Reproduce the lines exactly, starting at the line that has "At what coordinates" and ending with the final line. Omit the pictures.

:: Provided records

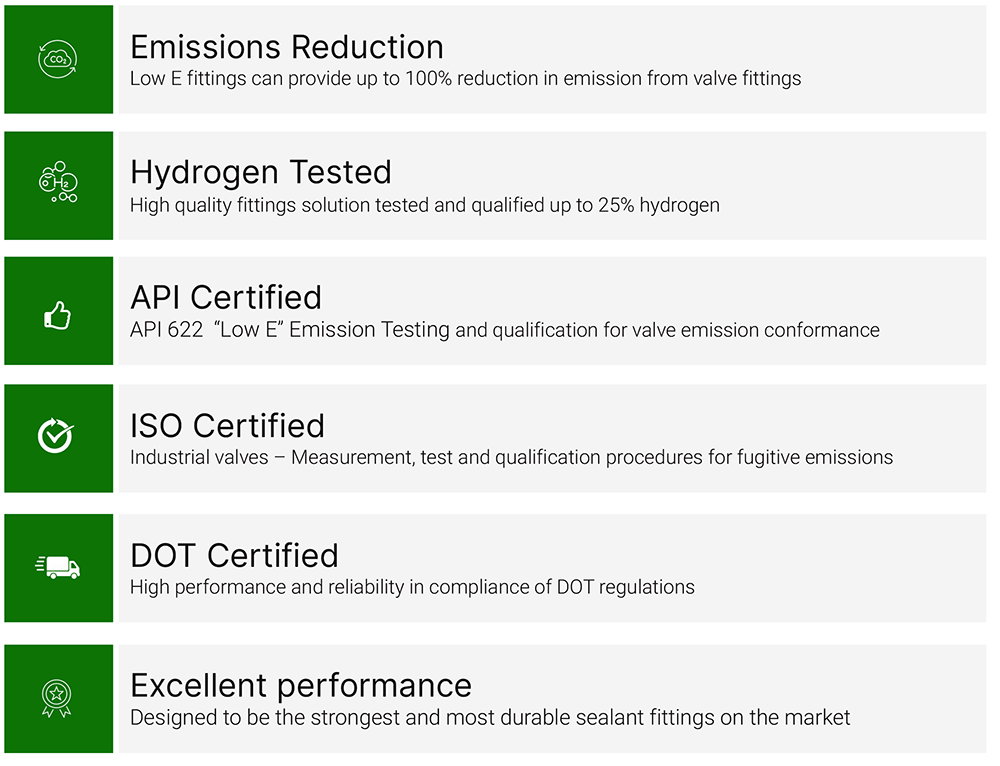Click the fugitive emissions procedures description
Screen dimensions: 1000x766
tap(511, 458)
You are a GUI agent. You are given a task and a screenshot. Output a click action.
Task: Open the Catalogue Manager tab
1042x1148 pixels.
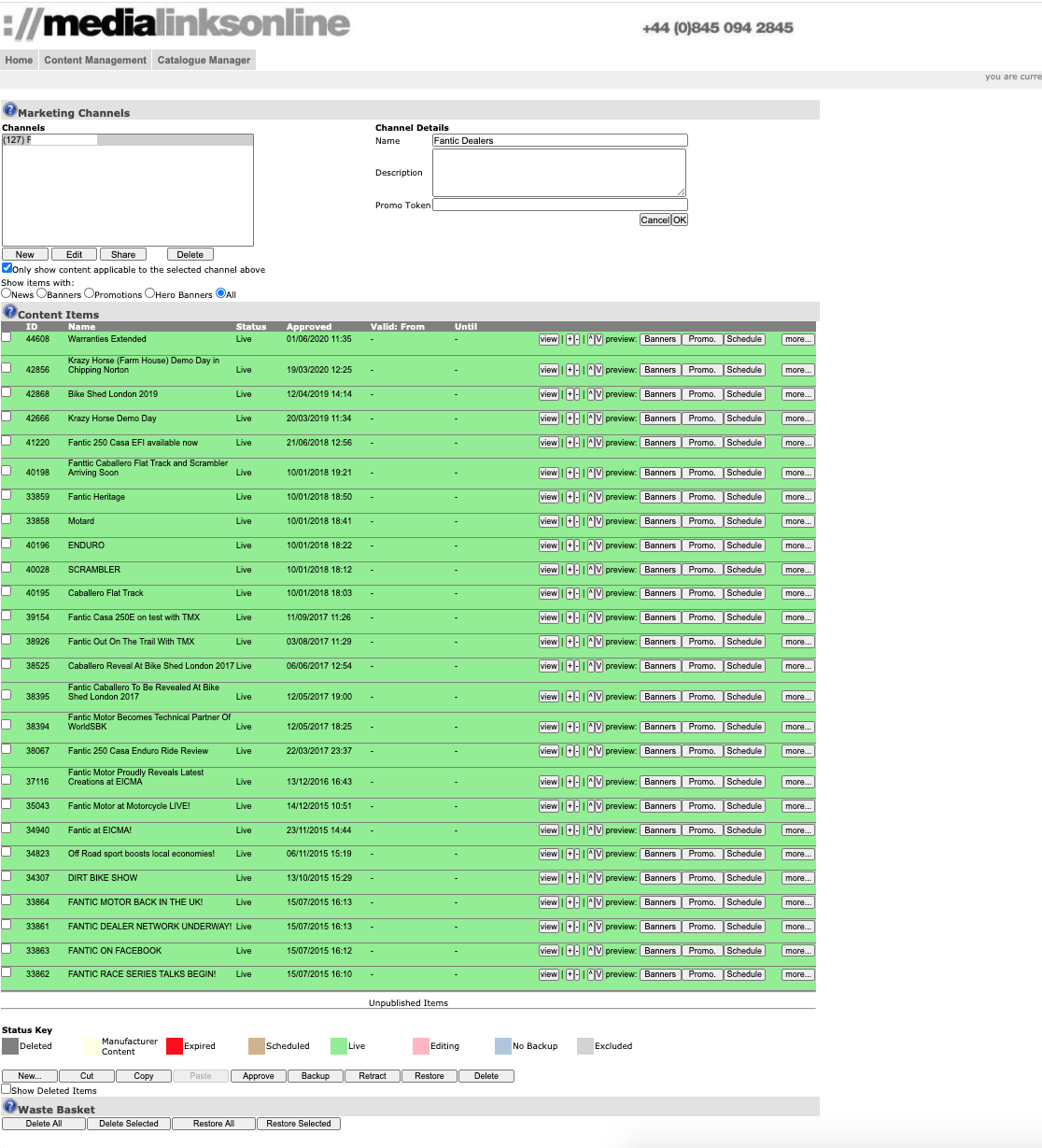pyautogui.click(x=204, y=60)
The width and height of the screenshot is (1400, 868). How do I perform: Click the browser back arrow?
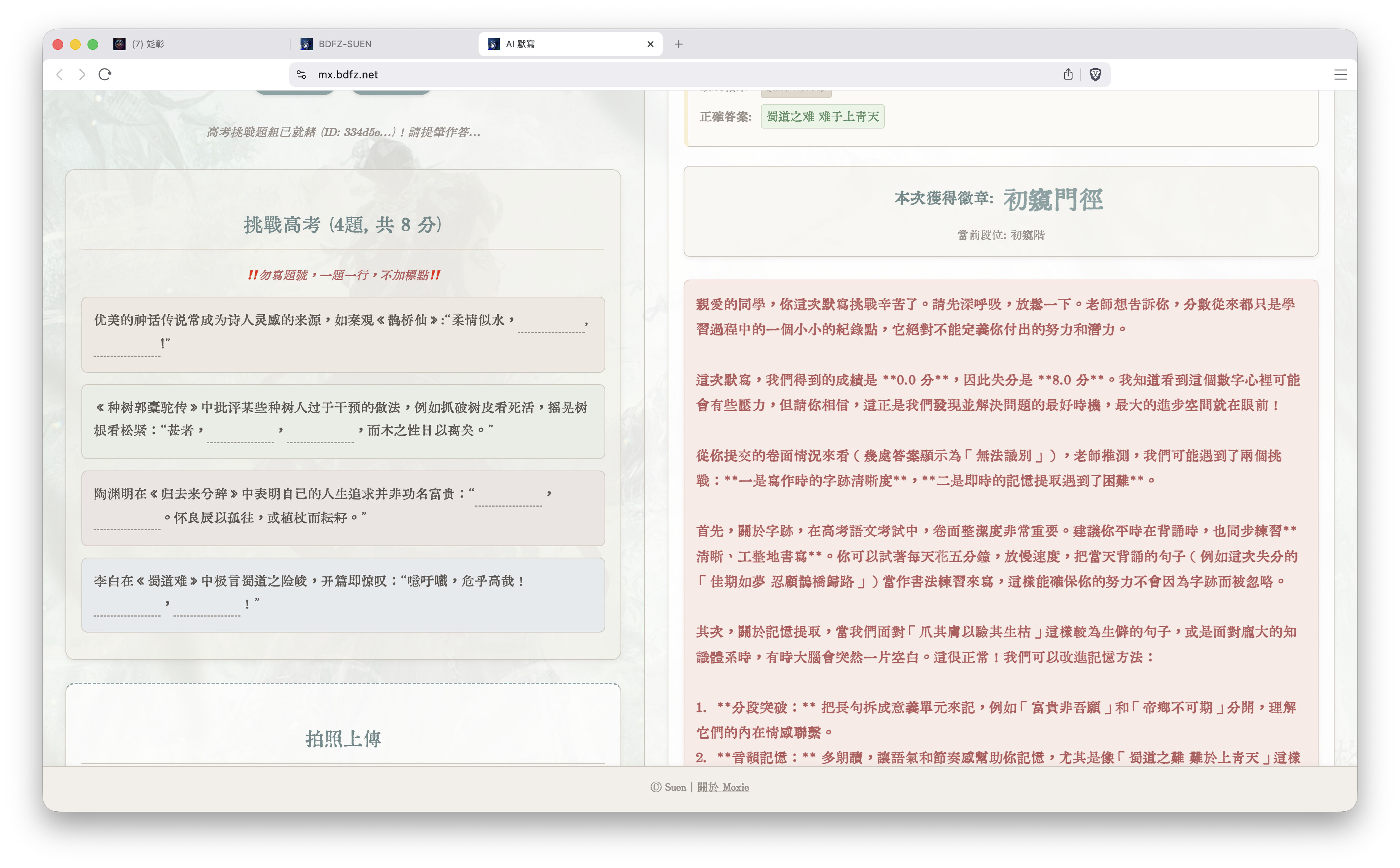pyautogui.click(x=60, y=75)
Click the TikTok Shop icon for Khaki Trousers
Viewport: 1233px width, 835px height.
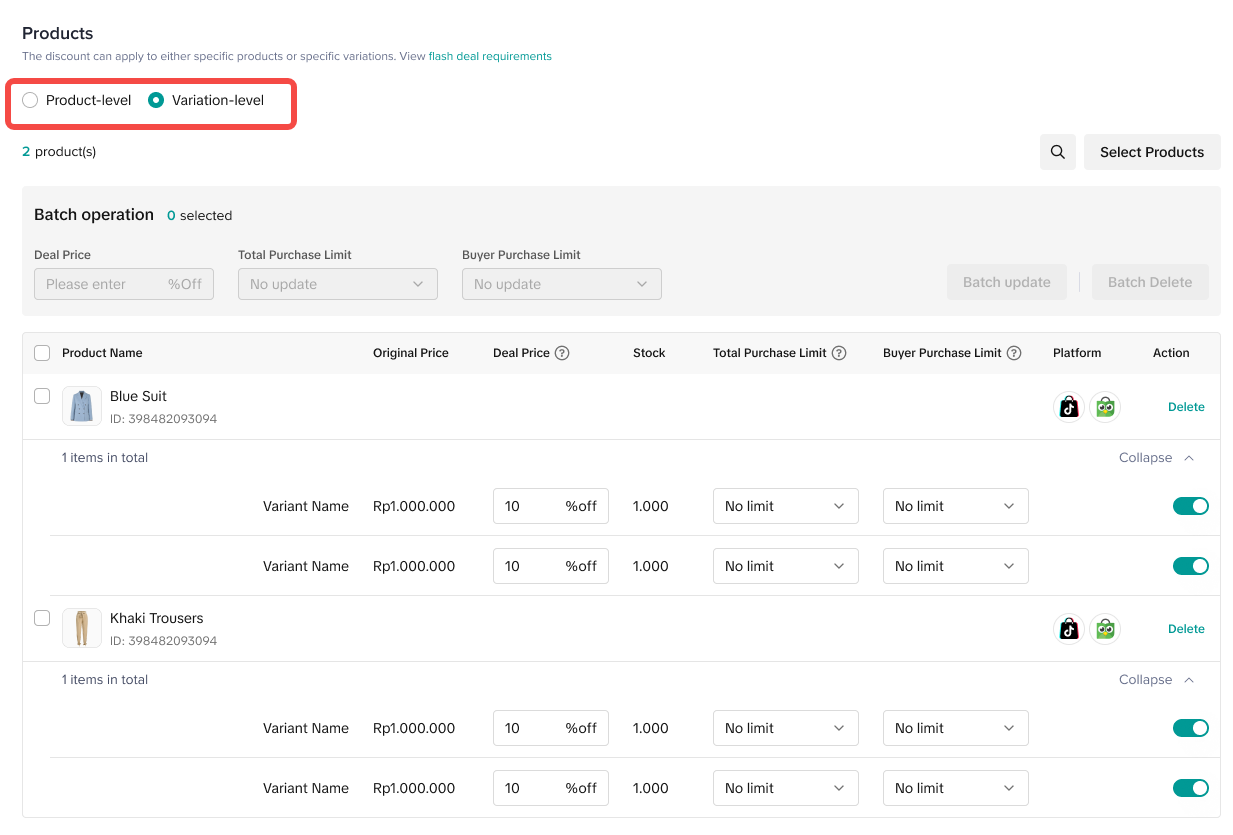1069,629
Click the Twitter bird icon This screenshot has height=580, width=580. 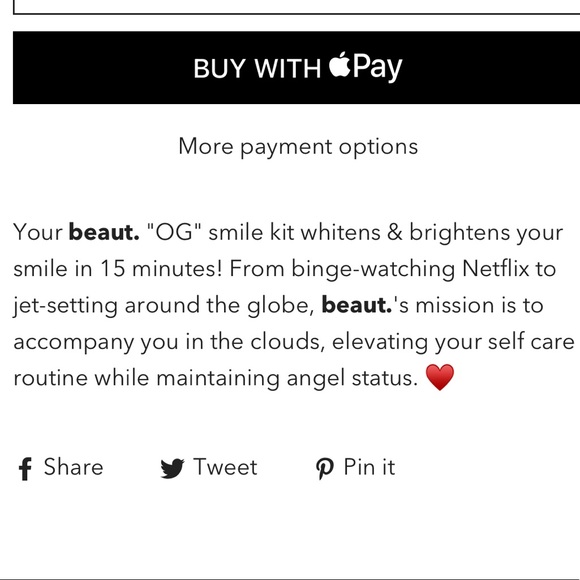coord(172,468)
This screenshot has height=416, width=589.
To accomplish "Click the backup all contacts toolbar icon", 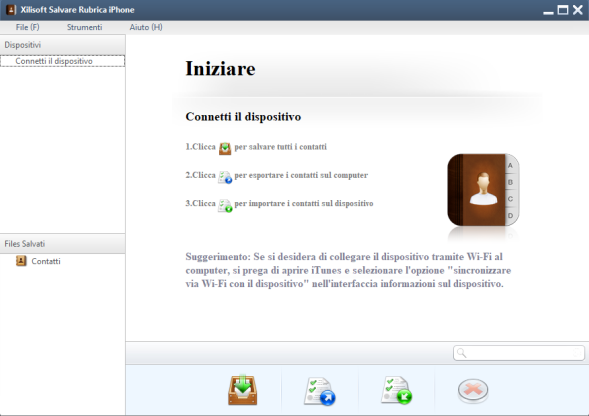I will click(243, 390).
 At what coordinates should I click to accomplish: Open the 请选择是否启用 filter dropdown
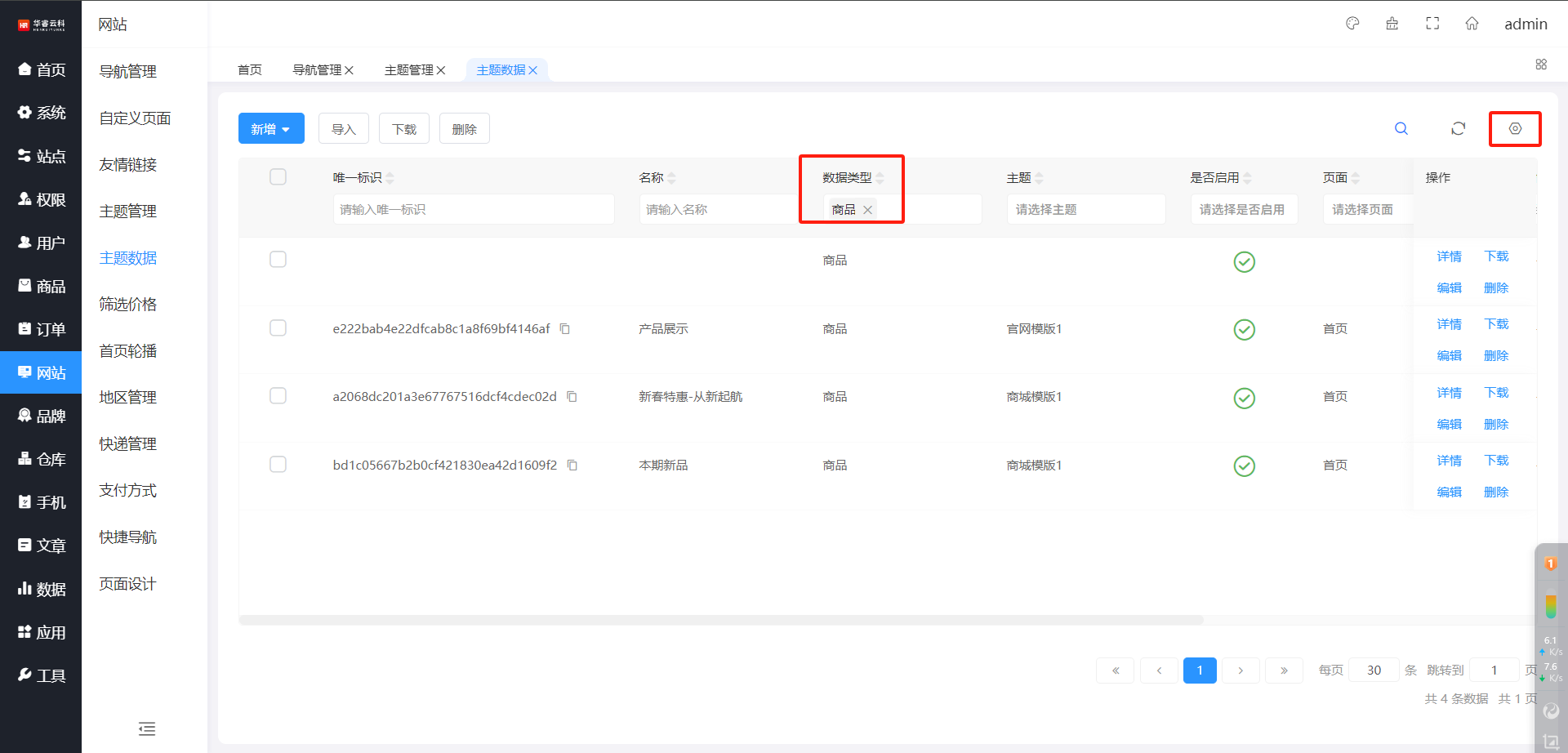coord(1243,210)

::::

* [Worked answer]
 At what coordinates should I click to accomplish: Open the 请选择是否启用 filter dropdown
coord(1243,210)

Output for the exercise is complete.